When we go away on holiday, we stress out about our cat George and who is going to feed him. It seems like such a huge responsibility owning an animal, a small furry life entirely dependent on a couple of humans.
But an experience I had recently put our concerns about George into perspective. At the end of the first on-farm sheep-and-cattle sale at Puketoro Station, an hour’s drive inland from Tokomaru Bay, I looked out across the vast landscape and became acutely aware of the myriad of lives – animal and human – that make up the fabric of a farm, all interdependent but ultimately the responsibility of the farmer, or in this case, farmers.

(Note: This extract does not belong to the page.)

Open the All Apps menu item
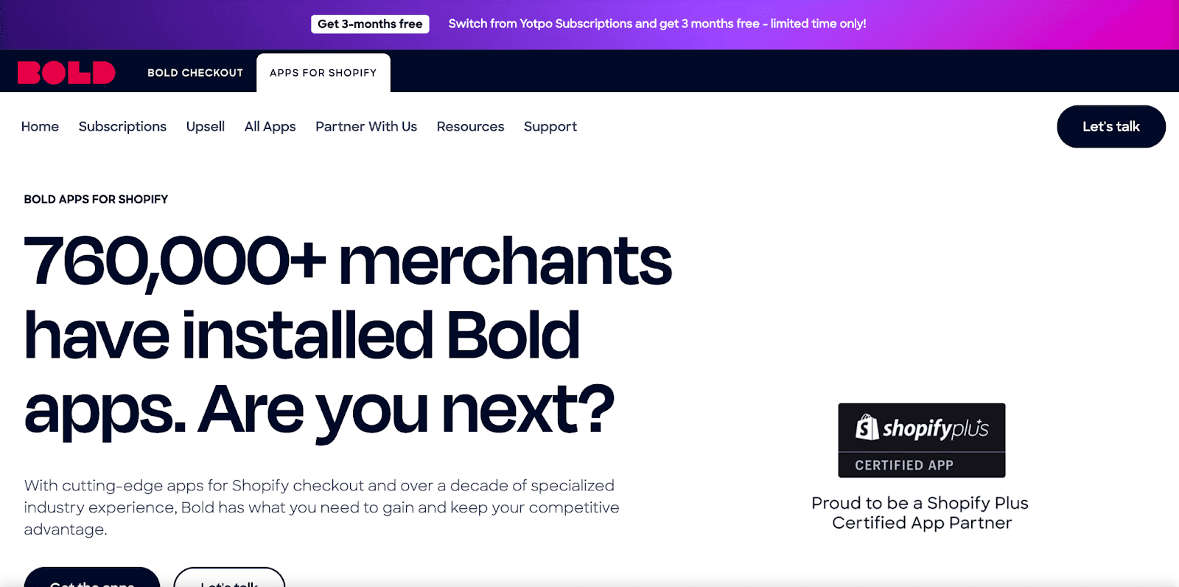 click(270, 126)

There were yards with 6500 sheep and lambs and 435 Angus steers waiting to be loaded on to huge double-decker truck-and-trailer units to be transported to new homes far away; horses tethered to fences, needing to be relieved of their saddles and bridles after a hard day’s work in the hot, dusty conditions; and teams of dogs lying in the shade, exhausted after rounding up all the stock for the sale.

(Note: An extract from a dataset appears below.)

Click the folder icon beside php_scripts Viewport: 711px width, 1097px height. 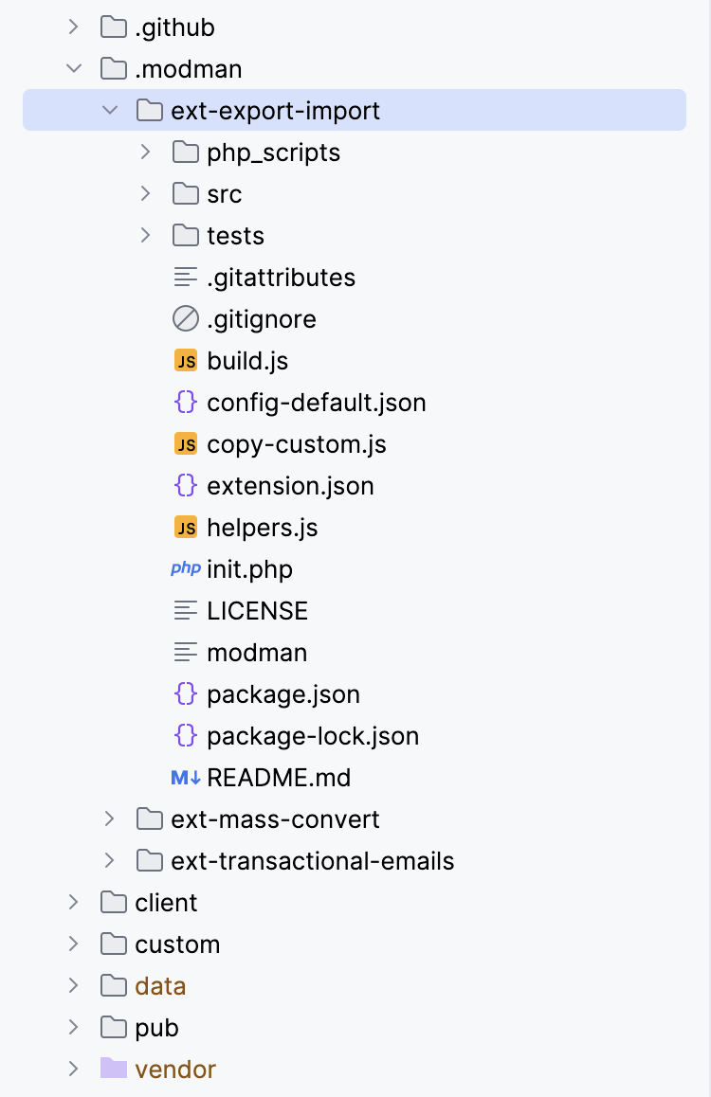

Beyond the yards on the 8423-hectare property that stretches all the way to the Raukumara Ranges were many more thousands of sheep, cattle, horses and dogs.
And there were hundreds of hungry human mouths to feed too: shepherds, stock managers and station workers who had been on the job since well before daybreak; truck drivers who would have been driving through the night, and those who had travelled from far and wide for the sale; the auctioneer and his team, the stock agents, buyers, friends, neighbours and spectators – all needing to be fed.

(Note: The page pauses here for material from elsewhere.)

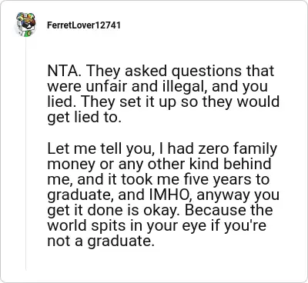
Task: Select the phrase 'unfair and illegal'
Action: 143,86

The logistics of the operation made my head spin. When an extra person or two show up for dinner unannounced at my house, it causes a modicum of stress. But how do you manage on a remote backcountry station when you have no idea how many people are going to turn up and no supermarket or even a corner dairy to grab extra supplies from? Morning tea, lunch, dinner, providing accommodation for an unknown number to stay the night … and then feeding them all breakfast the next morning.